As you’ve probably noticed, different authors use different definitions based on how they plan to present topics later in their texts. So, the same concept seems to have different definitions. A definition in one book is a theorem in another. Students should be aware of this; looking at different definitions and related theorems about the same idea helps their mathematical education.
Here is a thought on exploring how concepts may be defined and learning about concavity are the same time.
Start by drawing the 4 shapes of (non-linear) graphs (See Concepts Related to Graphs and The Shapes of a Graph.)
- Increasing, concave up
- Increasing concave down
- Decreasing concave up
- Decreasing concave down
Look at the sine or cosine graphs which show all four and the tangent graph that shows only two. Look at other functions as well and identify which parts (intervals) exhibit each shape.
Next, challenge the students, in groups, individually, in class, or for homework to find analytic ways to say what concavity is or to identify it from equations. If they need hints suggest they look at derivatives (first and second) and tangent lines. Don’t limit them – explain that there are other ways. They should try to find several ways.
Hopefully, they will come up with some of these. (I have purposely listed these in a rough preliminary form. That’s how math is done – get an idea and then develop and formalize it)
A function is concave up (down) when:
- The slope (derivative) is increasing (decreasing)
- The second derivative is positive (negative).
- The tangent line lies below (above) the graph
- All (any, every) segments joining points in the interval lie above (below) the graph.
- Others ???
Finally, clean these up.

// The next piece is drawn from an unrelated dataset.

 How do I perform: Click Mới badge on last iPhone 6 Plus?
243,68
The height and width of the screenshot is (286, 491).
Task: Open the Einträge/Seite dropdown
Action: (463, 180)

Help the students:
- State them as “if, then” or “if, and only if” statements giving the hypotheses for each.
- Consider how one can be used to imply the others – in either direction.
- Determine which implies the inclusion of endpoints (1 and maybe 3).
- Discuss which the class thinks would make the best definition, and which should become theorems.
- Taking whichever definition your book uses, show how the others can be proved.